The spirit of Leyden House lives on in the memories of adults who had lived there as children in an atmosphere of love and laughter and in the recollections of countless volunteers who had shared Michael's high-spirited generosity
In the 1970s some young people who had outgrown the HCPT children's event asked if some provision could be made so that they could again experience the fun, excitement and spiritual refreshment that HCPT provided them in Lourdes. Michael and his colleagues on the board of Governors bought a small hotel at Bartrès, a village near Lourdes where the young St Bernadette had worked as a shepherdess. The building was readily adapted for the needs of disabled people and in 1975, newly named 'Hosanna House', was opened for the first season of weeks in which disabled pilgrims and their helpers could enjoy both the busy Lourdes experience and the tranquillity of the house with its superb view of the distant Pyrenees. Over the years the original building has been greatly extended with a striking central chapel and purpose-built accommodation for two groups of fifty people. Hosanna House was originally established as a separate charitable Trust – thus being the third foundation initiated by Michael.
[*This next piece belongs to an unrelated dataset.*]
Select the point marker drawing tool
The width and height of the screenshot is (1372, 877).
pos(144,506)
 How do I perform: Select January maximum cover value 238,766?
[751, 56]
Dr Strode's many admirers sought national recognition for his achievements in the charitable field and he was duly awarded the MBE. Unfortunately the citation also referred to his salaried work at Chailey Heritage: with characteristic modesty he declined to accept an honour “for just doing my job”. However he did accept the KSG (Knight of St Gregory) a papal honour given by the church for exceptionally meritorious service.
Michael's last visit to his beloved Lourdes was in his 90th year bent almost double after a painful series of episodes of collapsed vertebrae which he had endured with cheerful stoicism. His sparkling humour was undimmed, his diffident manner concealing, as ever, a personality of steely resolve - all underpinned by his manifest holiness.
Michael had had a great interest in monastic life and after his retirement joined the Cistercian Community on Caldey Island, South Wales (a place to which he had taken children from Chailey Heritage on holiday over several years).The monastic tradition of silence in no way inhibited his heartfelt concern for the enterprise he had founded, and he was probably the main user of the Abbey’s telephone service for many years.
In latter years his increasing physical frailty meant that he could no longer sustain the austere life of the Caldey monastery and he was happily accommodated in Nazareth House in Cardiff. Here he was able to attend daily Mass, receive visitors and, equipped with an indispensable telephone, maintain contact with all his innumerable friends.
He died, fortified with rites of the Holy Church on the morning of Friday 27th December 2019. He is survived by his brother Peter.
David Pepworth is Marketing and Communications Manager, HCPT.